I'm going to miss not being able to cast yet another vote in November for Matt Gonzalez, who has represented my neighborhood on the Board of Supervisors. His declared opponents in the District 5 race -- neighborhood dog-freedom zealot Tys Sniffen and real estate broker Joe Blue -- were such trifles that I considered a vote for Gonzalez a slam-dunk. But it's hard to avoid the feeling that Gonzalez's decision against running for another term is positive news for San Francisco.

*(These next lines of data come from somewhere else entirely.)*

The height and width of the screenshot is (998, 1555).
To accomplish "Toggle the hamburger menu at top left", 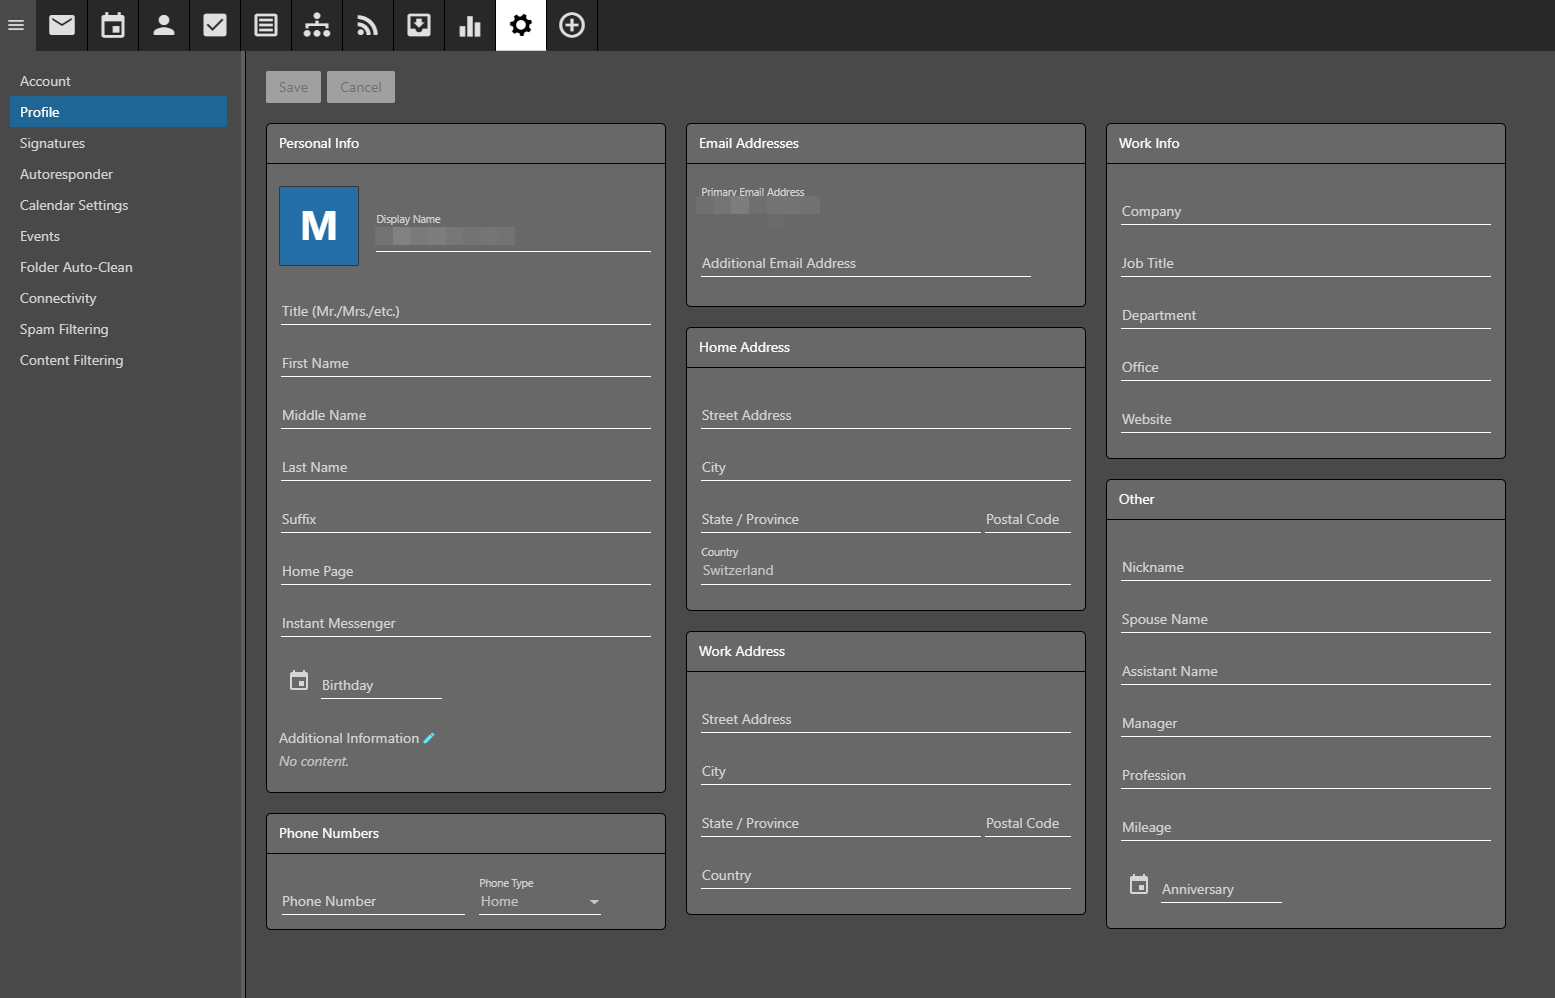I will [x=16, y=25].
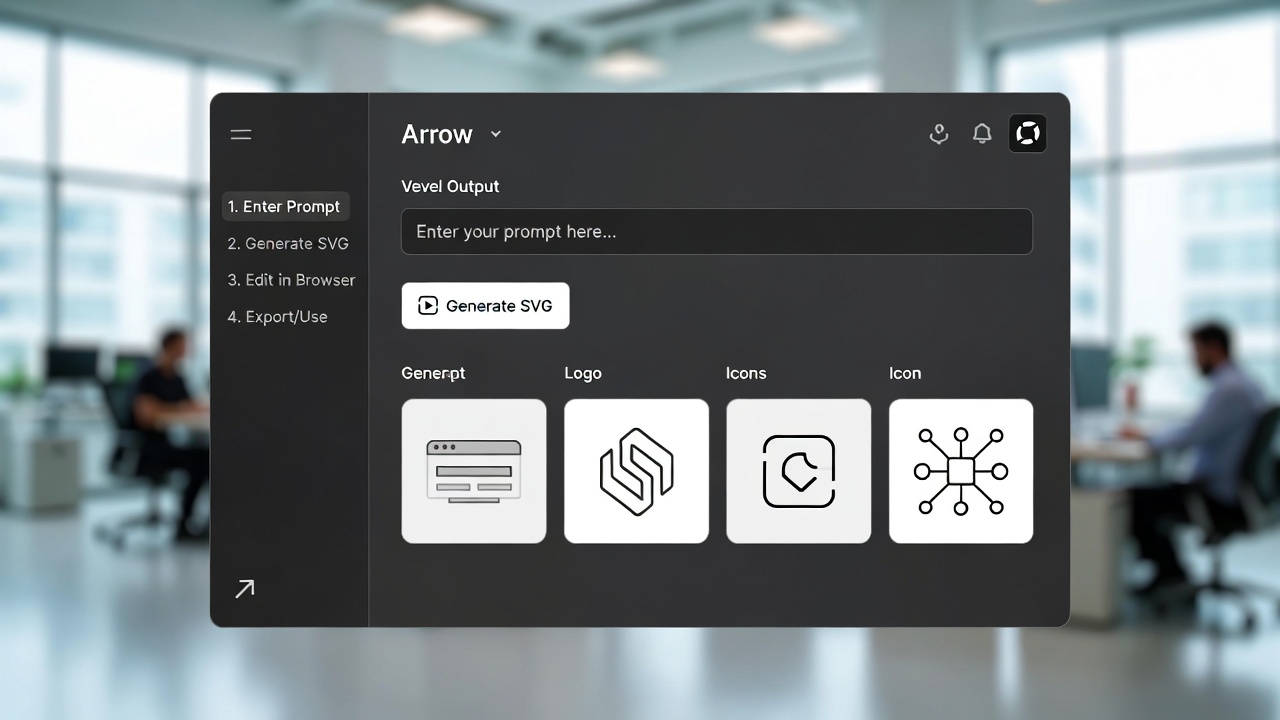Click the location pin icon in header
The image size is (1280, 720).
tap(938, 133)
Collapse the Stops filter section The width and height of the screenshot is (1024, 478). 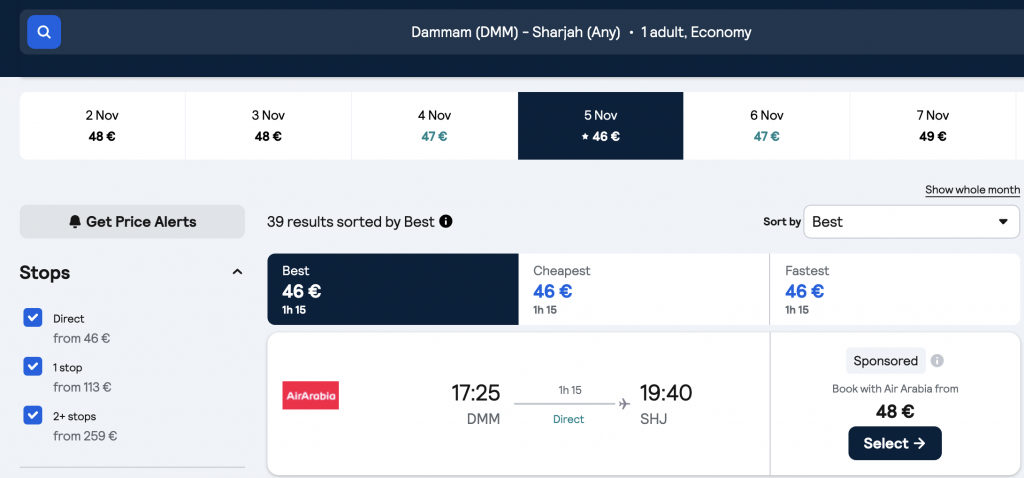click(238, 272)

The group of moneymen and special interests that had formed around Gonzalez's mayoral bid last fall -- and which remained together to defeat the pro-housing Proposition J in March -- was a particularly noxious one that appeared poised to stink up city politics for years to come. Residential Builders Association chief Joe O'Donoghue and permit expeditor Walter Wong financed a strange-bedfellows coalition whose shock troops came from city employee unions, nonprofit developers such as Calvin Welch, and poverty entrepreneurs like Randy Shaw. This group was ready to launch a recall of Gavin Newsom before the mayor's decision to issue same-sex marriage licenses sidetracked it. Now, these self-styled "progressives" seem prepared to fight Newsom inch by inch as the mayor introduces proposals such as budget reform and streamlining city services.
I've written that the mayor has yet to demonstrate whether or not he is serious about fulfilling campaign promises such as reforming city government, alleviating homelessness, or easing San Francisco's housing shortage. But Newsom's opponents, who had been providing money and political support to Gonzalez, have repeatedly demonstrated their interest in halting these sorts of reforms.
While Gonzalez may have been ambivalent about backing the worst of the O'Donoghue/Wong camp's intentions, he in fact served as an effective rallying point, and in so doing furthered their designs. I'll certainly miss having Matt Gonzalez represent my neighborhood at the Board of Supervisors. But I'll grit my teeth and vote for a lesser politician in his stead knowing Gonzalez's departure was for the best.